Project Organization

Structure your project for reproducibility and collaboration

Why Organization Matters

A well-organized project:

Saves time — you can find files months later without searching
Prevents errors — clear separation between raw and processed data
Enables collaboration — others can understand and run your code
Supports reproducibility — you (or a referee) can recreate all results

The Golden Rule

Anyone should be able to run one script and reproduce all your results, starting from raw data. This includes future you, who will have forgotten everything.

Project Setup

Put Everything in Dropbox

Before doing anything else, create your project folder in Dropbox. This gives you automatic backups and version history. When you accidentally delete code, you can right-click the file and restore it from any point in the last 30-180 days.

One-Command Setup Script

We provide a script that creates a well-organized project structure. Open your terminal and run:

Mac/Linux:

cd ~/Dropbox
curl -fsSL https://theodorecaputi.com/teaching/14.33/files/setup.sh | bash -s my_1433_project

Windows PowerShell:

cd ~\Dropbox
irm https://theodorecaputi.com/teaching/14.33/files/setup.ps1 | iex; Setup-Project "my_1433_project"

Folder Structure

The Standard Economics Project

my_project/
├── master.do              # Runs everything (master.R or main.py)
├── README.md              # Describe your project
│
├── build/                 # Data preparation
│   ├── input/             # Raw data (NEVER modify these!)
│   ├── code/              # Scripts to clean data
│   └── output/            # Cleaned data
│
├── analysis/              # Your analysis
│   ├── code/              # Regression scripts, etc.
│   └── output/
│       ├── tables/
│       └── figures/
│
└── paper/                 # Your writeup
    ├── draft.tex
    └── figures/           # Symlinks to analysis/output/figures

What Goes Where

Folder	Contains	Rule
`build/input/`	Raw data exactly as downloaded	Never modify — treat as read-only
`build/output/`	Cleaned datasets ready for analysis	Created by code, deletable
`analysis/output/`	Tables, figures, estimates	Created by code, deletable

Never Edit Raw Data:

If you need to fix something in raw data, write code to do it. This creates a record of every change. Manually editing a CSV loses that history forever.

The Master Script

Your master script is the single entry point that runs your entire project. It should:

Set paths relative to a project root
Run all build scripts in order
Run all analysis scripts in order

/*==============================================================================
    Master Do-File: My Research Project
    Author: Your Name
    Date: February 2026

    Instructions: Change the path below, then run this entire file.
==============================================================================*/

clear all
set more off

* ============ CHANGE THIS PATH ============
global root "/Users/yourname/Dropbox/my_project"
* ==========================================

* Define paths (don't change these)
global build    "$root/build"
global analysis "$root/analysis"

* Run the build scripts (data preparation)
do "$build/code/01_import_census.do"
do "$build/code/02_import_policy.do"
do "$build/code/03_clean.do"
do "$build/code/04_merge.do"

* Run the analysis
do "$analysis/code/01_summary_stats.do"
do "$analysis/code/02_main_regression.do"
do "$analysis/code/03_robustness.do"
do "$analysis/code/04_figures.do"

di "Done! All results in $analysis/output/"

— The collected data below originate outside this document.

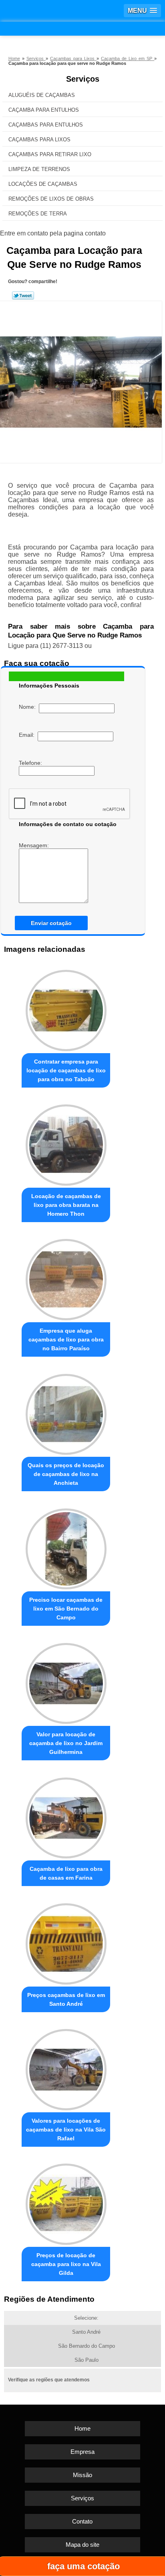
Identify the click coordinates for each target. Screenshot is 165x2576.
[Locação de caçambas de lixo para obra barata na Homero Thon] (66, 1143)
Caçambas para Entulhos (45, 125)
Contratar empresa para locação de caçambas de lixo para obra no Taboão (66, 1070)
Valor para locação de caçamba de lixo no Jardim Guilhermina (66, 1743)
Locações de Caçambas (42, 184)
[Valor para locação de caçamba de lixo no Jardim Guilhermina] (66, 1681)
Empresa (82, 2451)
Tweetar (23, 296)
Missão (82, 2474)
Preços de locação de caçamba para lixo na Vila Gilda (66, 2264)
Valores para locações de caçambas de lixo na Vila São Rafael (66, 2130)
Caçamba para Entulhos (43, 110)
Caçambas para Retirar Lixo (49, 154)
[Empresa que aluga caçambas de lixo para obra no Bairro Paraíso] (66, 1277)
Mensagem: (34, 845)
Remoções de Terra (37, 214)
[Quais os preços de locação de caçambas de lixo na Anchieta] (66, 1412)
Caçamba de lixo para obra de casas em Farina (66, 1873)
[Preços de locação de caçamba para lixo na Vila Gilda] (66, 2202)
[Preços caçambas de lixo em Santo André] (66, 1941)
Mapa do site (82, 2544)
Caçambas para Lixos (39, 140)
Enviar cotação (51, 923)
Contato (82, 2521)
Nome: (29, 707)
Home (82, 2428)
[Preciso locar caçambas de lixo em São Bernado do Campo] (66, 1546)
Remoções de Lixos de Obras (51, 199)
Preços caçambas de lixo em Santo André (66, 1999)
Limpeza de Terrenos (39, 169)
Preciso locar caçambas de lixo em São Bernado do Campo (66, 1609)
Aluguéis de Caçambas (41, 95)
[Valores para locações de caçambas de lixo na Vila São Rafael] (66, 2067)
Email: (28, 735)
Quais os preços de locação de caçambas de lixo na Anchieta (66, 1474)
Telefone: (31, 763)
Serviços (82, 78)
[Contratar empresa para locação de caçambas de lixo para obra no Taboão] (66, 1008)
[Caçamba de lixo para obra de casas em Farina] (66, 1815)
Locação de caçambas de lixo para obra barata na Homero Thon (66, 1205)
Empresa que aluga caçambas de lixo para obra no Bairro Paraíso (66, 1339)
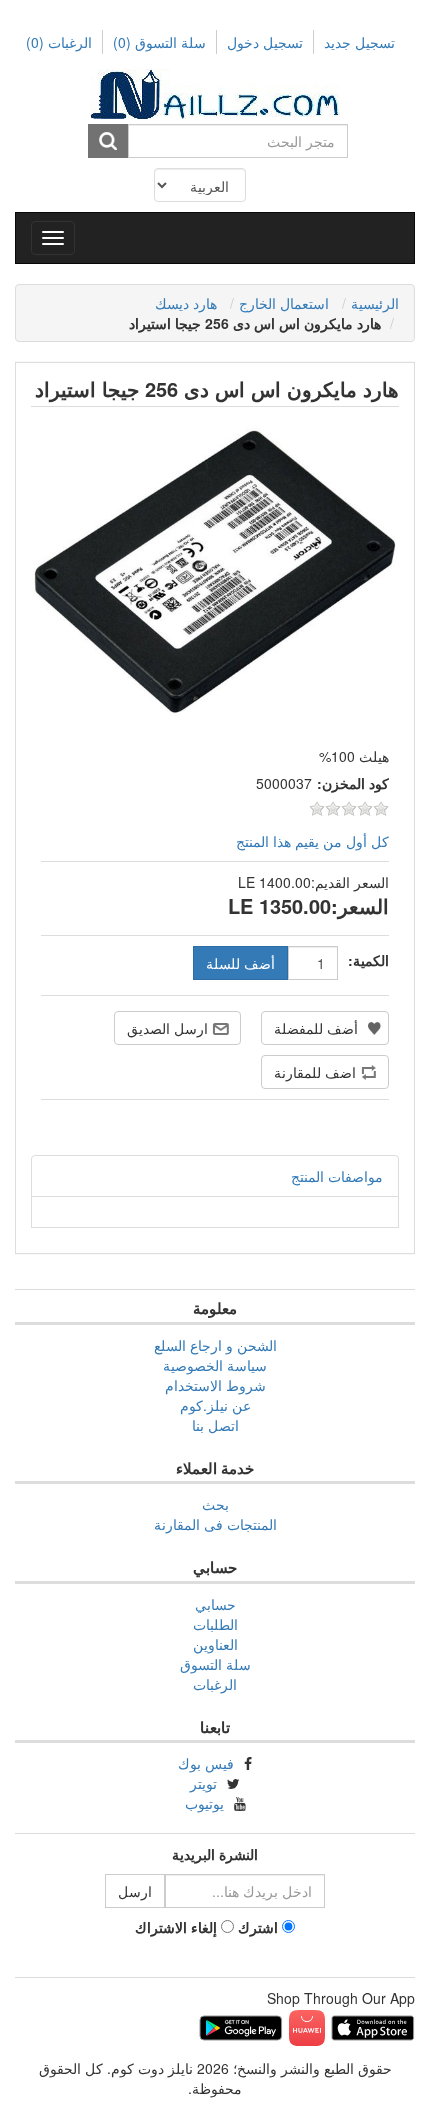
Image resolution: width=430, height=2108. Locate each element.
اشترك (258, 1927)
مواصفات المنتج (337, 1176)
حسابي (215, 1604)
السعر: (360, 906)
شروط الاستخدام (215, 1385)
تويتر (203, 1783)
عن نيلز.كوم (215, 1405)
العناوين (215, 1644)
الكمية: (368, 960)
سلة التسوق (159, 42)
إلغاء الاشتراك (176, 1927)
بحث (215, 1504)
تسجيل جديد (359, 42)
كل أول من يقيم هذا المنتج (312, 841)
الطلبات (215, 1624)
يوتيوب (204, 1803)
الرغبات (215, 1684)
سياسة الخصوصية (215, 1365)
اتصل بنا (215, 1425)
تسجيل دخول (265, 42)
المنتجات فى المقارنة (215, 1524)
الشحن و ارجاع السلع (215, 1345)
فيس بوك (206, 1763)
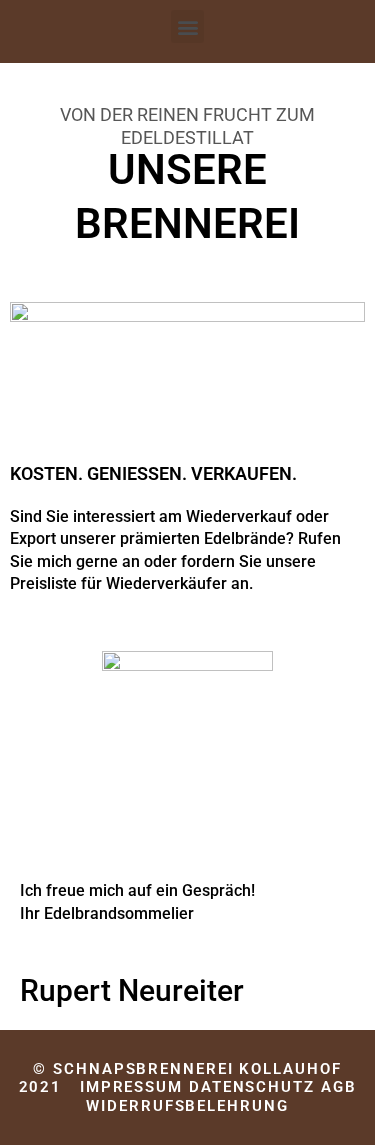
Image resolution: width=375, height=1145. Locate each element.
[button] (187, 26)
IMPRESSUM (131, 1087)
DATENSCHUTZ (252, 1087)
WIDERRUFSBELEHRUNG (187, 1106)
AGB (339, 1087)
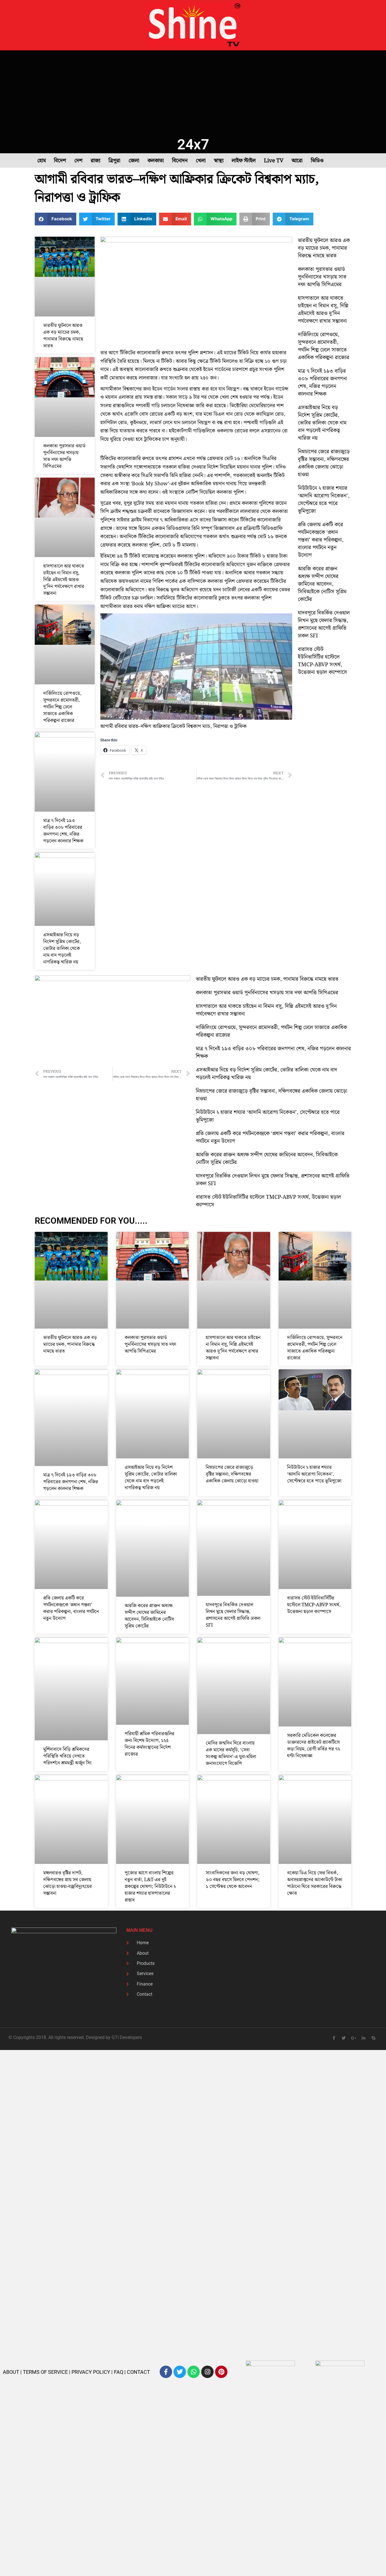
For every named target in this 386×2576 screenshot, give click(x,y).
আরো (297, 160)
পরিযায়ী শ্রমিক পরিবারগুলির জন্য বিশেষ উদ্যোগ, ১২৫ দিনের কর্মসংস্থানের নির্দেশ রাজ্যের (149, 1744)
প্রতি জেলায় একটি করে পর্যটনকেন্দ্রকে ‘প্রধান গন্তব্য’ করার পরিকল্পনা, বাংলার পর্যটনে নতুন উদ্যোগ (321, 540)
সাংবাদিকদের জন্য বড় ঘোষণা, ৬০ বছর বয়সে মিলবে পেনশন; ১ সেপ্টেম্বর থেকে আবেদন (233, 1879)
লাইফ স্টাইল (244, 160)
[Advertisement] (193, 92)
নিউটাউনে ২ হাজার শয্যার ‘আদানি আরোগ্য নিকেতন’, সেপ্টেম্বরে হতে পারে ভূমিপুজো (324, 500)
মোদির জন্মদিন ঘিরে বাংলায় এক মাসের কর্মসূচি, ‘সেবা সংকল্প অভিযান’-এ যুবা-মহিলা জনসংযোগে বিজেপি (231, 1753)
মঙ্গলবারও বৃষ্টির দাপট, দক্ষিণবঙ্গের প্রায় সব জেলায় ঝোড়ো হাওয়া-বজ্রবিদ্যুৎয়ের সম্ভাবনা (67, 1883)
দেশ (78, 160)
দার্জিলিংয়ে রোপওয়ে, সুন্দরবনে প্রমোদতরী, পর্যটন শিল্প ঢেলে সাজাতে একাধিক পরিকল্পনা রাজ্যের (62, 707)
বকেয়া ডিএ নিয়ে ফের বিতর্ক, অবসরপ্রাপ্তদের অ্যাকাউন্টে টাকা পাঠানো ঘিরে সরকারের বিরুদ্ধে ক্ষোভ (314, 1883)
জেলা (134, 160)
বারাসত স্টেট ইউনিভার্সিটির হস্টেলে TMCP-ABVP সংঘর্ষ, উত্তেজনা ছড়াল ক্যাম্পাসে (322, 661)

#==============================================================================
#    Master Script: My Research Project
#    Author: Your Name
#    Date: February 2026
#
#    Instructions: Change the path below, then run this entire file.
#==============================================================================

rm(list = ls())

# ============ CHANGE THIS PATH ============
root <- "/Users/yourname/Dropbox/my_project"
# ==========================================

# Define paths (don't change these)
build <- file.path(root, "build")
analysis <- file.path(root, "analysis")

# Run the build scripts (data preparation)
source(file.path(build, "code", "01_import_census.R"))
source(file.path(build, "code", "02_import_policy.R"))
source(file.path(build, "code", "03_clean.R"))
source(file.path(build, "code", "04_merge.R"))

# Run the analysis
source(file.path(analysis, "code", "01_summary_stats.R"))
source(file.path(analysis, "code", "02_main_regression.R"))
source(file.path(analysis, "code", "03_robustness.R"))
source(file.path(analysis, "code", "04_figures.R"))

cat("Done! All results in", file.path(analysis, "output"), "\n")

"""
Master Script: My Research Project
Author: Your Name
Date: February 2026

Instructions: Change the path below, then run this entire file.
"""

import os
from pathlib import Path

# ============ CHANGE THIS PATH ============
ROOT = Path("/Users/yourname/Dropbox/my_project")
# ==========================================

# Define paths (don't change these)
BUILD = ROOT / "build"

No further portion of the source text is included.